You Got This! Reframing Our Thinking for 2023Thomas Sauer

As educators, we are bombarded with negative messages about our practices. From students who roll their eyes (or worse) during class, parents who send emails complaining about the latest assignment that you were so excited about practicing with your students, administrators who seem to find a way to provide you with the most meaningless feedback, to (social) media conversations about the role of educators in today’s society. It sure isn’t easy being an educator in 2023, which leads me to wonder how can you as a teacher thrive in a deficit culture? There isn’t a magic bullet that will change the messages you receive from others. What if in 2023 you started supporting yourself by figuring out what kind of environment you want instead of continuing to focus on all the negative behaviors of others and ourselves? 

Despite the negative environment(s) that many teachers find themselves in, you are already doing many many amazing things each and every day and yet we keep focusing on the things that we are not doing “right” yet. Being an effective language educator is a multi-faceted endavor, and while the Teacher Effectiveness for Language Learning (TELL) Framework can provide us a with a highly structured roadmap of effective behaviors and practices in the classroom, the sky doesn’t open up magically to let you know “Congratulations!
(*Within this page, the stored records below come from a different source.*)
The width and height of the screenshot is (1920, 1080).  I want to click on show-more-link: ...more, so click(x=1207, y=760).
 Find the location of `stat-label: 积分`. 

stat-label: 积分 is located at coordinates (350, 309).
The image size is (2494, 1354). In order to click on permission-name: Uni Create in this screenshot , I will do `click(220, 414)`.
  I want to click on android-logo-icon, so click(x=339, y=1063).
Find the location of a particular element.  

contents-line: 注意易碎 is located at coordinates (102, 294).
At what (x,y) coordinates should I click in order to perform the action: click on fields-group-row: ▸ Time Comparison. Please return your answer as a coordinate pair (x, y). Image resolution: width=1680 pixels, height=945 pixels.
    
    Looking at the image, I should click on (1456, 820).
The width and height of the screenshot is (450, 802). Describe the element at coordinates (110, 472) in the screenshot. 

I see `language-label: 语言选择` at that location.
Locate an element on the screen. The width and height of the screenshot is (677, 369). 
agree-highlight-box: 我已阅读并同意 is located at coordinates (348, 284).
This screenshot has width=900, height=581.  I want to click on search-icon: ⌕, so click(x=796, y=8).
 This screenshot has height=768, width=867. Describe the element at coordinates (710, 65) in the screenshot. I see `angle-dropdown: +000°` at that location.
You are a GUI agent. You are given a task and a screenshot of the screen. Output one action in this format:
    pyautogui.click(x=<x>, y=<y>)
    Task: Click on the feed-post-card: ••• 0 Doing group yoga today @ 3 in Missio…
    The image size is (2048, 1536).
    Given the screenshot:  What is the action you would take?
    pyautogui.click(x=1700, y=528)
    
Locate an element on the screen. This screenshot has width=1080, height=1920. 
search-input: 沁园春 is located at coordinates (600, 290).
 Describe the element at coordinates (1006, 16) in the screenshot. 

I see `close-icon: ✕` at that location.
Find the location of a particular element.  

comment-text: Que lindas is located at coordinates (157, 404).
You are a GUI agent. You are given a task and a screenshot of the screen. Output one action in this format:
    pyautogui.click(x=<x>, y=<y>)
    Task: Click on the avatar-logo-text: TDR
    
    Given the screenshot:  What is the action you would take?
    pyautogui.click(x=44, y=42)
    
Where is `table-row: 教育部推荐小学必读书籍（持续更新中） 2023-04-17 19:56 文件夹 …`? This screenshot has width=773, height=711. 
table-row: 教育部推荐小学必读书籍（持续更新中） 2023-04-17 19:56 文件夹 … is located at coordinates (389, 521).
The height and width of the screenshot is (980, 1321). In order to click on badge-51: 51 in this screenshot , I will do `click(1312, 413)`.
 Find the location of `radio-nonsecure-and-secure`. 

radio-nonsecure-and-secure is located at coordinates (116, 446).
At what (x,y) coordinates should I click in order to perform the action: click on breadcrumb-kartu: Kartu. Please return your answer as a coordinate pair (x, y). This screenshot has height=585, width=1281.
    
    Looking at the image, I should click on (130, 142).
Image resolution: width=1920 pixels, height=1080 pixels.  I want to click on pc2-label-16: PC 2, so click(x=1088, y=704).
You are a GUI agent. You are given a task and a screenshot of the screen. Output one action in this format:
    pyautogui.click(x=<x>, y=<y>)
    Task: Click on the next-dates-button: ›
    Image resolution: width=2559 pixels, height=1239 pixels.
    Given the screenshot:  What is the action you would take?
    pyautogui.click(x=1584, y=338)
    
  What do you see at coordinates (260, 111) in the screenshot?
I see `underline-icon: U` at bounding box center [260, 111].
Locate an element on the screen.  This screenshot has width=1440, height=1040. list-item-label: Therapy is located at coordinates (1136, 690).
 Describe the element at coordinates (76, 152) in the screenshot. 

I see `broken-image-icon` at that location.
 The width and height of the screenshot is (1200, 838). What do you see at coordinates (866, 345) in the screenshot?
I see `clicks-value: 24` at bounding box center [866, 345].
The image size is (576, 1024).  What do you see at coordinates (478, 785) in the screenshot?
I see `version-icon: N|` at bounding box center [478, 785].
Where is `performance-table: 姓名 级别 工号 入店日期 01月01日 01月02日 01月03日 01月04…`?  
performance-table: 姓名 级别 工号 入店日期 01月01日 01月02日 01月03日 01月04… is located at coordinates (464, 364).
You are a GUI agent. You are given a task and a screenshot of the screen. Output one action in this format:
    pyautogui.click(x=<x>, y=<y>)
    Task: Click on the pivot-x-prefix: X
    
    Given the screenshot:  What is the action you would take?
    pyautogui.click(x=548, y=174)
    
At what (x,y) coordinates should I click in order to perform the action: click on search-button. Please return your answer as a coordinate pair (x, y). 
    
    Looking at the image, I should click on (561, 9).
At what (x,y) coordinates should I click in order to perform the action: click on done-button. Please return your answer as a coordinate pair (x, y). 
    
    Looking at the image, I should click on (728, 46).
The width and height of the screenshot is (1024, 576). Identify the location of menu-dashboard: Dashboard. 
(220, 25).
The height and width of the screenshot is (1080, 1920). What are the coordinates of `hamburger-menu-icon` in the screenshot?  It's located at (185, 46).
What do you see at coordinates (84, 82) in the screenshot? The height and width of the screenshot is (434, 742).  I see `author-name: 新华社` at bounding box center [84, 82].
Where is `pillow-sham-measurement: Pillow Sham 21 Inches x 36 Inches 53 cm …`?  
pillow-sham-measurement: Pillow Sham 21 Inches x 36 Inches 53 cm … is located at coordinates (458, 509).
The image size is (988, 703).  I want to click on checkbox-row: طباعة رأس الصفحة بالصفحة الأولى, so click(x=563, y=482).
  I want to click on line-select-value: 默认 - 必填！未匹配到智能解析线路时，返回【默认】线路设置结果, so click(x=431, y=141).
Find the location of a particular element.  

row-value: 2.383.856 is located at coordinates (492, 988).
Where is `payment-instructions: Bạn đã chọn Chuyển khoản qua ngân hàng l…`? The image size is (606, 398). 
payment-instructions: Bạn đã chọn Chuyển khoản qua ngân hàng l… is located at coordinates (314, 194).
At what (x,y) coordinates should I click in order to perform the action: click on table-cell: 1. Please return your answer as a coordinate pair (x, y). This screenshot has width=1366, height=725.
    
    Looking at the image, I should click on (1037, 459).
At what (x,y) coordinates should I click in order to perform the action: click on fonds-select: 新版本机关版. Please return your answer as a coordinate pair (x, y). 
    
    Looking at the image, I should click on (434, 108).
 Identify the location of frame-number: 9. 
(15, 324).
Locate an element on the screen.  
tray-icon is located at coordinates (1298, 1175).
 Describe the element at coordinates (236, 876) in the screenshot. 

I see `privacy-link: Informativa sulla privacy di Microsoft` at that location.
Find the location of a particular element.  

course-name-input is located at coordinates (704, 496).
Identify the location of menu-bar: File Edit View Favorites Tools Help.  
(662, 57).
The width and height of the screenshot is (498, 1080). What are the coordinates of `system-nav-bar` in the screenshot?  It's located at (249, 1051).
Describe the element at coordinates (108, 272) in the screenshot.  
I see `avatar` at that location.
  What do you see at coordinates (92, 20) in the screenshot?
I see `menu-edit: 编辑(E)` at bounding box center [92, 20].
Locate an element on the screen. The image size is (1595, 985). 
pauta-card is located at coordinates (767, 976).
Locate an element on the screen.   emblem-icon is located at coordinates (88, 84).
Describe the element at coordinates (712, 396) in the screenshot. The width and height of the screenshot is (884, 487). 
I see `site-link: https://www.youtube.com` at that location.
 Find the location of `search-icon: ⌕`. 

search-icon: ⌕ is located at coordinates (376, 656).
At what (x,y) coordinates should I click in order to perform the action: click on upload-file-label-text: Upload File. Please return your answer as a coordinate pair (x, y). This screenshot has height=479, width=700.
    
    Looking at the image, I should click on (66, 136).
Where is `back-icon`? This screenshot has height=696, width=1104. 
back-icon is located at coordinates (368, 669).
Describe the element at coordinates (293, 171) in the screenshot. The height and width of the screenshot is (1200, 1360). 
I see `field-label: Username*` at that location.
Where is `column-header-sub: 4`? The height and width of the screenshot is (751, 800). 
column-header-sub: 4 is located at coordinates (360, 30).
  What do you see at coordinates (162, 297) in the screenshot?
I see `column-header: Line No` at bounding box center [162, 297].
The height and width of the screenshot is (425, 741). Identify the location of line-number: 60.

You have successfully implemented ____________.” So, when something amazing happens in your classroom, but only the teacher sees it, did it really happen?

Here are some tips that will help you to observe, name, and compliment effective strategies in your own practice:

Be on the lookout for positive things happening in your learning environment. Consider documenting them in a journal or through other means.

When something makes you laugh out loud when you are with students, write it down afterwards. What was it? What was the source of the humor?

When a student gives you a compliment, listen carefully. Which compliments do you hear from students most often? What do your students love about you?

Set up an account with Catalyst and complete the self-assessments to help you identify what you are doing well as a language teacher. Then connect with other educators who share your strengths.

Instead of picking a goal for the year that is something you are not doing (yet), pick something that allows you to focus on your strengths so that you are more aware of what you are doing well. Figure out why this is your strength and how you might be able to share it with others.

Write a thank-you note to your future self. Visit www.futureme.org where you can write yourself a note to be delivered in the future. Where do you see yourself at the end of the academic or calendar year? Write down your current realities to see how far you’ve come.